_LISTED ENTRIES_
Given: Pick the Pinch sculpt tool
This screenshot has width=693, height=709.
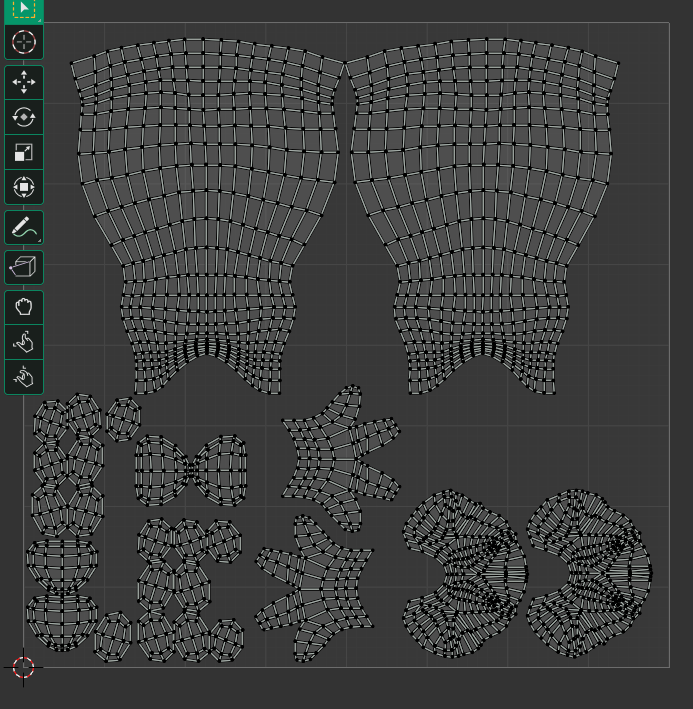Looking at the screenshot, I should click(24, 377).

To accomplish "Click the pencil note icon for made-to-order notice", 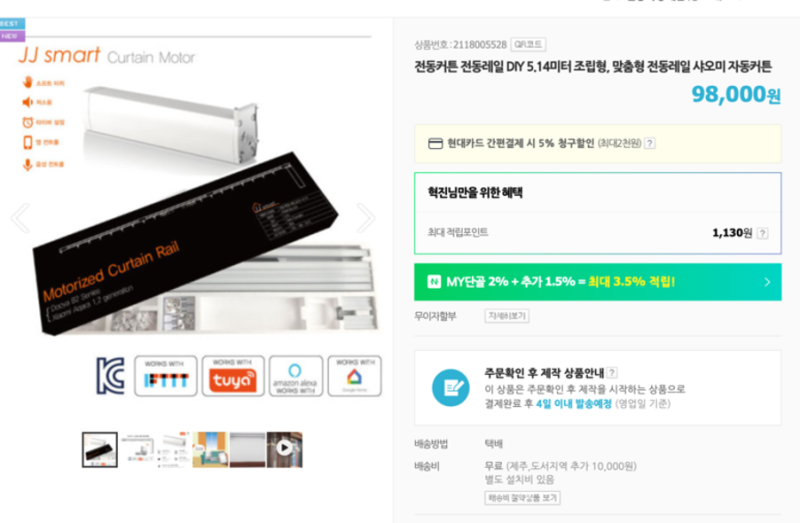I will coord(451,388).
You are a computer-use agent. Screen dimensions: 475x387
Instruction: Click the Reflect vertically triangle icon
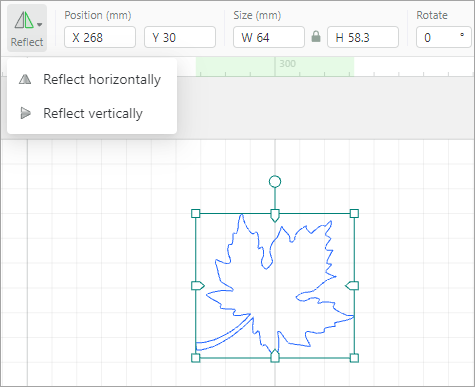tap(25, 113)
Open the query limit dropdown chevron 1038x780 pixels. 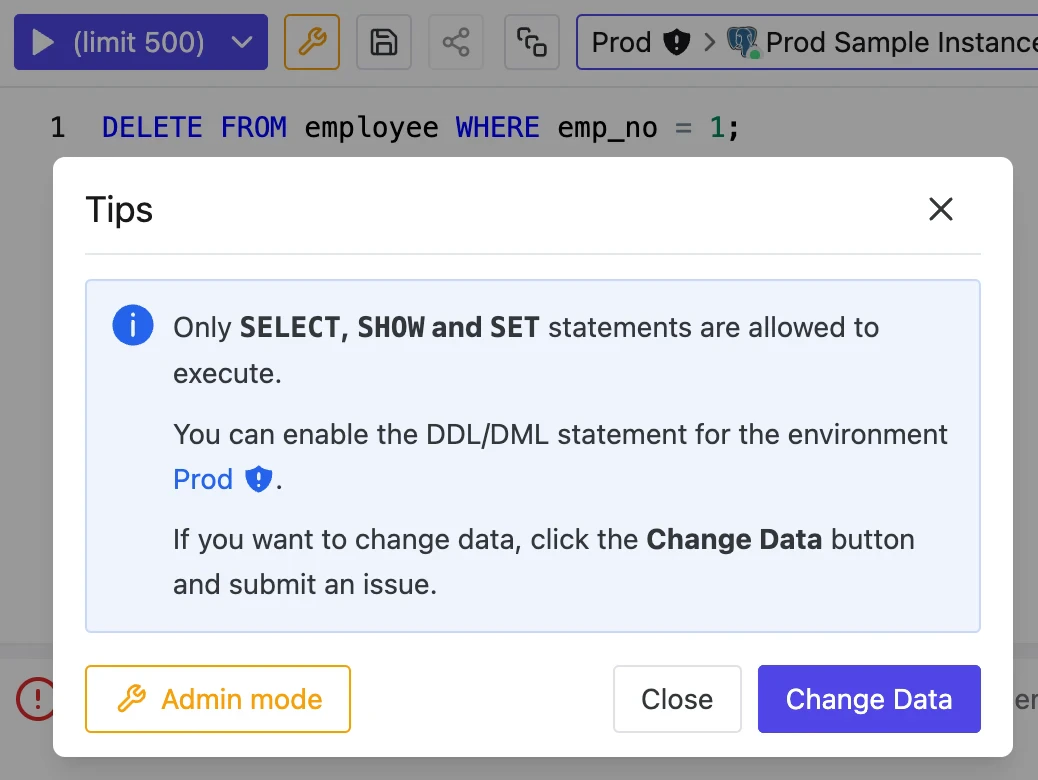pyautogui.click(x=241, y=42)
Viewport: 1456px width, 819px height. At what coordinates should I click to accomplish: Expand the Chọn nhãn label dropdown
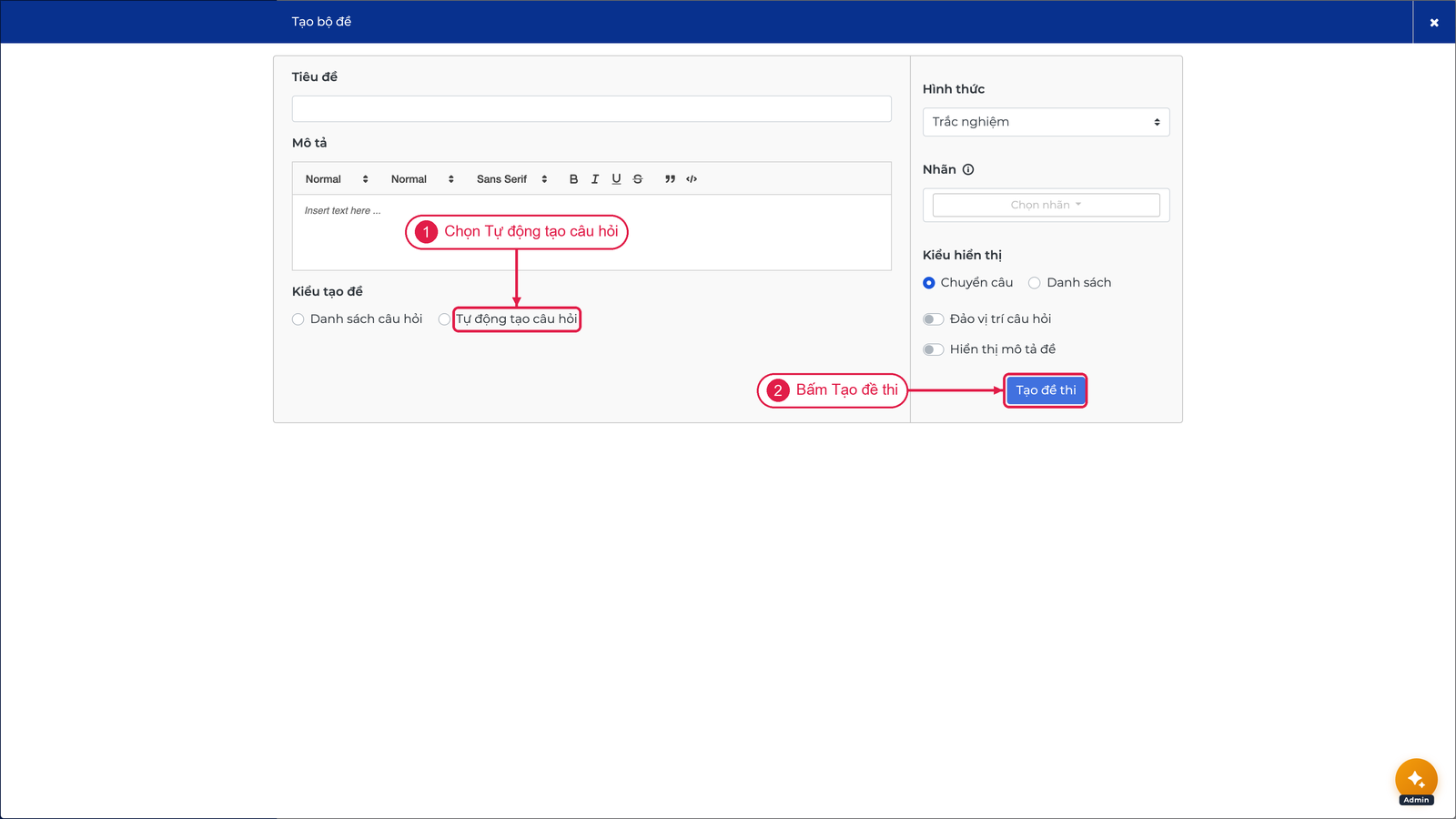pyautogui.click(x=1046, y=205)
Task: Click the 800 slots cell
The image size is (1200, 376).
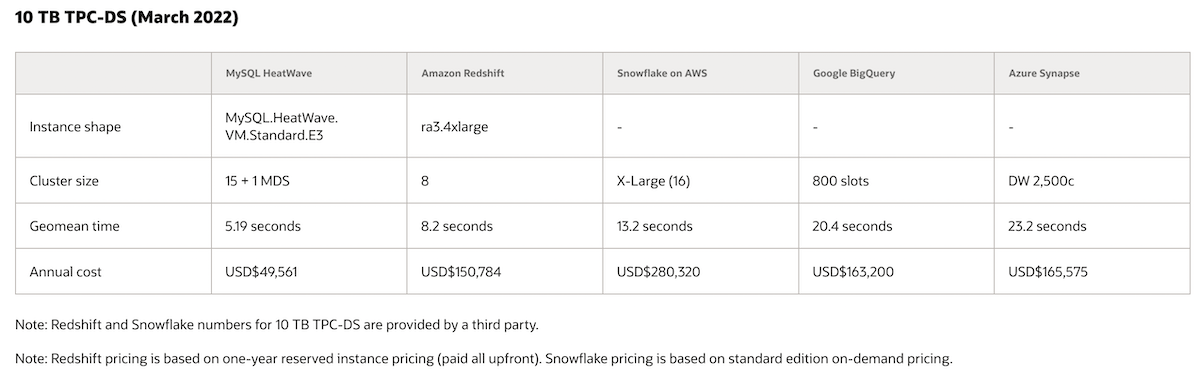Action: 841,181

_TASK DETAILS_
Take the lines from the one that contains "Viewport: 1456px width, 819px" down to the last line of the listing above, both included, and set them down exactly, leaving out pictures.

_FINAL ANSWER_
Viewport: 1456px width, 819px height. At what coordinates should I click to accomplish: Expand the Chọn nhãn label dropdown
pyautogui.click(x=1046, y=205)
Task: Click the 800 slots cell
The image size is (1200, 376).
Action: 841,181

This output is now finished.